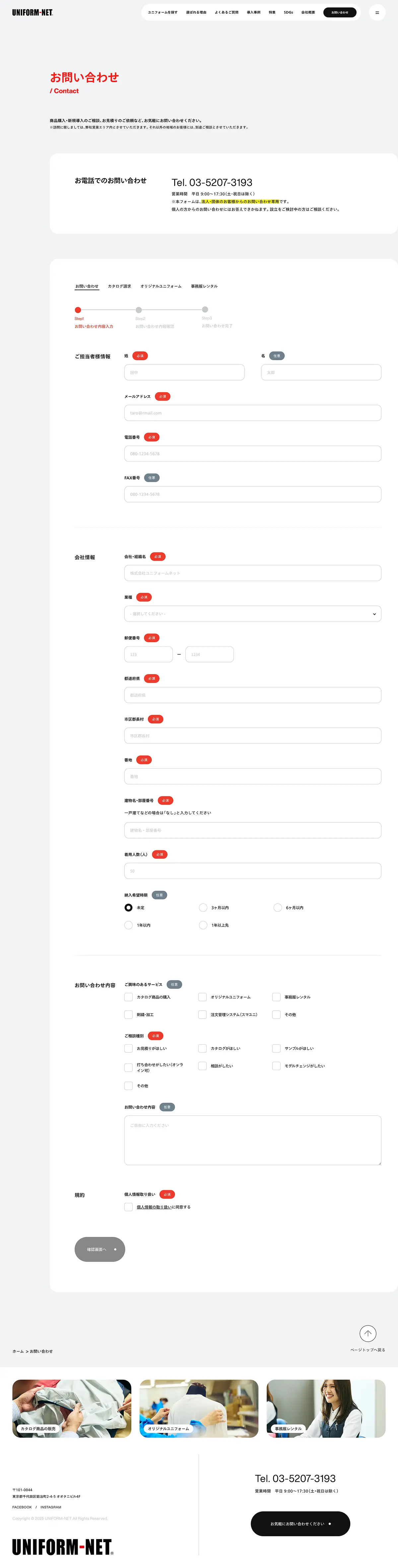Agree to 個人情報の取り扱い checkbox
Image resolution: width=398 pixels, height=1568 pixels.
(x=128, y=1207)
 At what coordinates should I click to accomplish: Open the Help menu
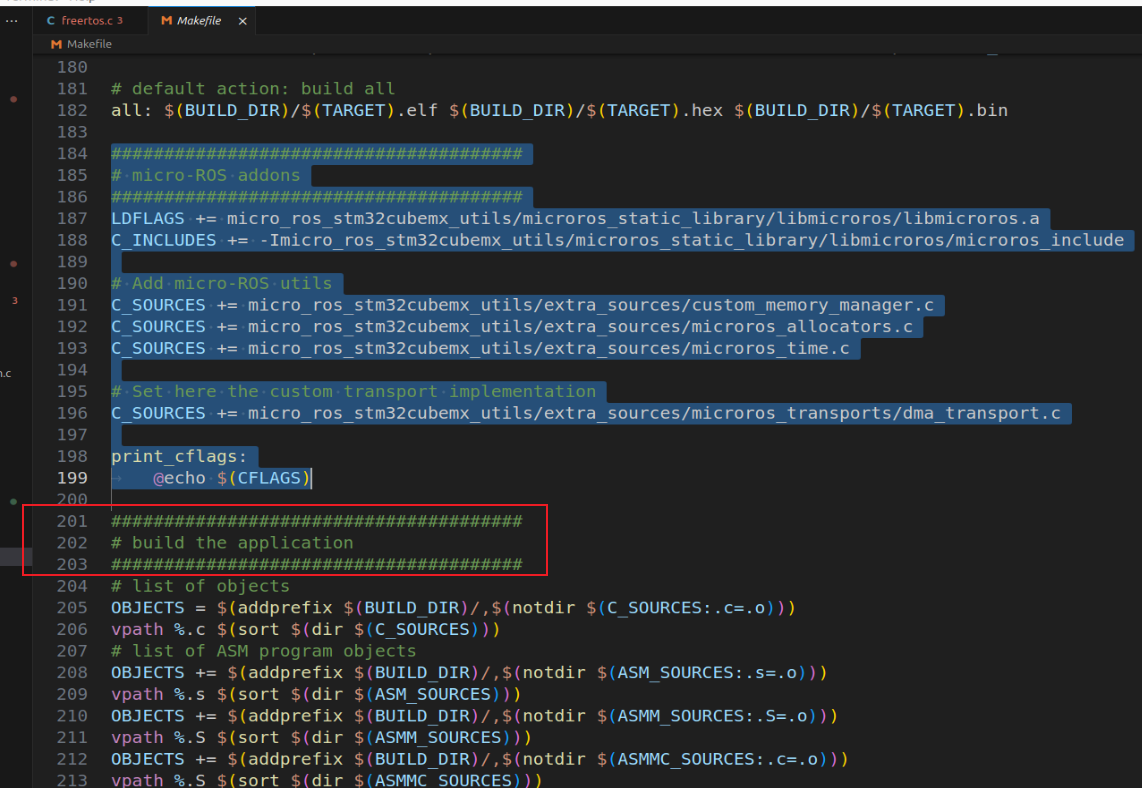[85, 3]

» **TRY IT**
Nothing but the lines from the line with "At what coordinates" through the last line of the listing should be copied, exactly and with both ends kept. Leave pictures out.

» **EXERCISE RESULT**
 At what coordinates should I click to accomplish: Open the Help menu
[85, 3]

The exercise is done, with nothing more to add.